* _WHAT YOU NEED TO DO_
From the entries below, write out exactly the lines between the line holding "Where should I" and the line holding "Screen dimensions: 509x417", inclusive, excluding any pictures.

* _EXTRACTED ENTRIES_

┄┄┄┄┄┄┄┄┄┄

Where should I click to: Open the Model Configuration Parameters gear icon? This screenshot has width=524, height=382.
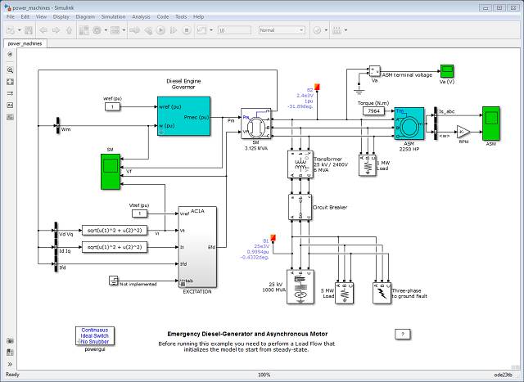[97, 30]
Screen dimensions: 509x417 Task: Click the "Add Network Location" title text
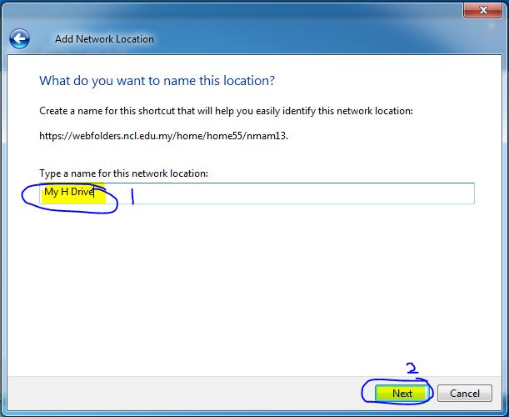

┄┄┄┄┄┄┄┄┄┄

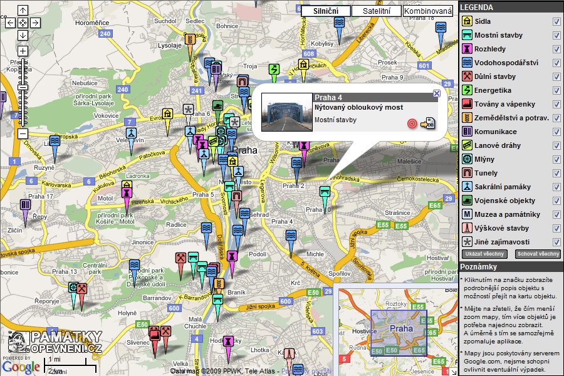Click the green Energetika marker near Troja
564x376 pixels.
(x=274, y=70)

┄┄┄┄┄┄┄┄┄┄

* _ANSWER_
Where should I click to: Open the Model Configuration Parameters gear icon? This screenshot has width=524, height=382.
[97, 30]
Screen dimensions: 509x417 Task: Click the "Add Network Location" title text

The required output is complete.